A surplus of cash can mean financial stability, but it can also indicate a reluctance (or inability) to invest in growth.
Some of these companies also face challenges like stagnating revenue, declining market share, or limited scalability.
Just because a business has cash doesn’t mean it’s a good investment. Luckily, StockStory is here to help you separate the winners from the losers. That said, here are two companies with net cash positions that balance growth with stability and one with hidden risks.
One Stock to Sell:
G-III (GIII)
Net Cash Position: $6.00 million (0.5% of Market Cap)

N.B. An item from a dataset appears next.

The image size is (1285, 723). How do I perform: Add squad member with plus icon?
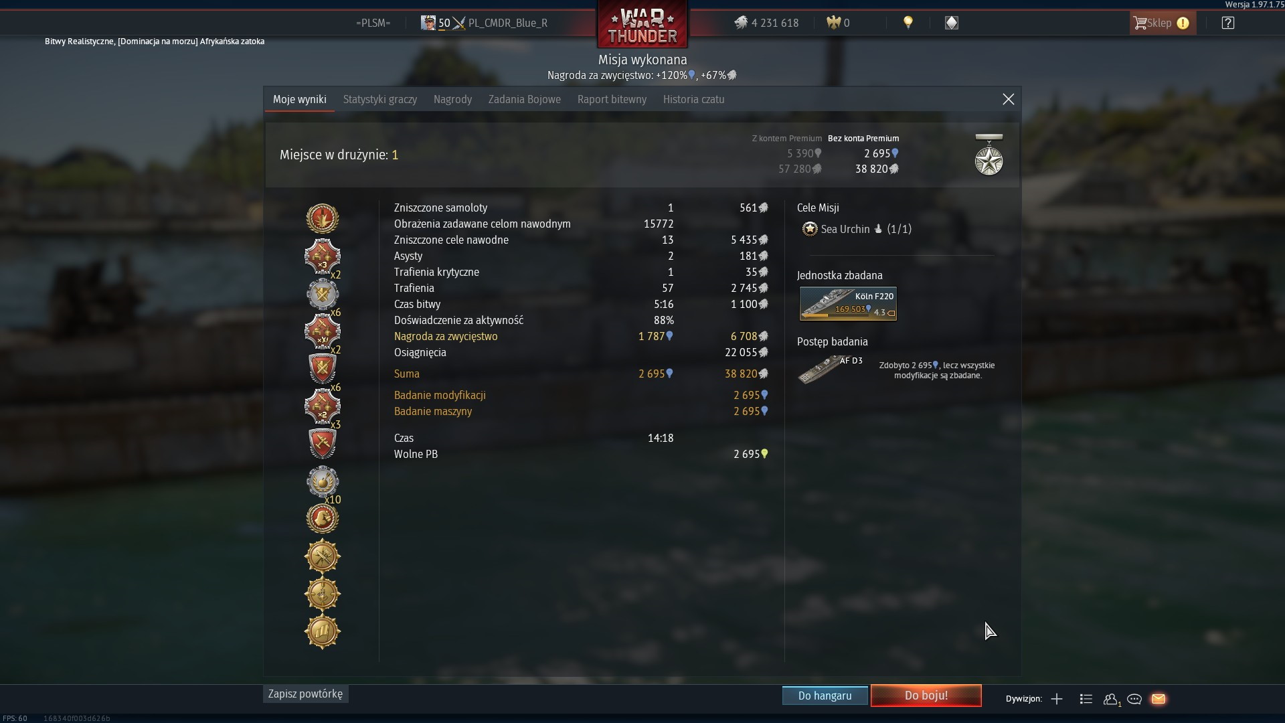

Founded as a small leather goods business, G-III (NASDAQ:GIII) is a fashion and apparel conglomerate with a diverse portfolio of brands.
Why Should You Dump GIII?
- Sales tumbled by 1.2% annually over the last two years, showing consumer trends are working against its favor
- Projected sales decline of 3.9% over the next 12 months indicates demand will continue deteriorating
- Below-average returns on capital indicate management struggled to find compelling investment opportunities
G-III is trading at $27.25 per share, or 11.8x forward P/E. Dive into our free research report to see why there are better opportunities than GIII.
Two Stocks to Watch:
Guidewire Software (GWRE)
Net Cash Position: $444.2 million (2.5% of Market Cap)
With its systems powering the operations of hundreds of insurance brands across 42 countries, Guidewire Software (NYSE:GWRE) provides a technology platform that helps property and casualty insurance companies manage their core operations, digital engagement, and analytics.
Why Does GWRE Stand Out?
- Billings have averaged 21.2% growth over the last year, showing it’s securing new contracts that could potentially increase in value over time
- User-friendly software enables clients to ramp up spending quickly, leading to the speedy recovery of customer acquisition costs
- Impressive free cash flow profitability enables the company to fund new investments or reward investors with share buybacks/dividends
Guidewire Software’s stock price of $210.25 implies a valuation ratio of 13x forward price-to-sales. Is now the right time to buy? See for yourself in our in-depth research report, it’s free for active Edge members.
Hims & Hers Health (HIMS)
Net Cash Position: -$488.3 million (-6.4% of Market Cap)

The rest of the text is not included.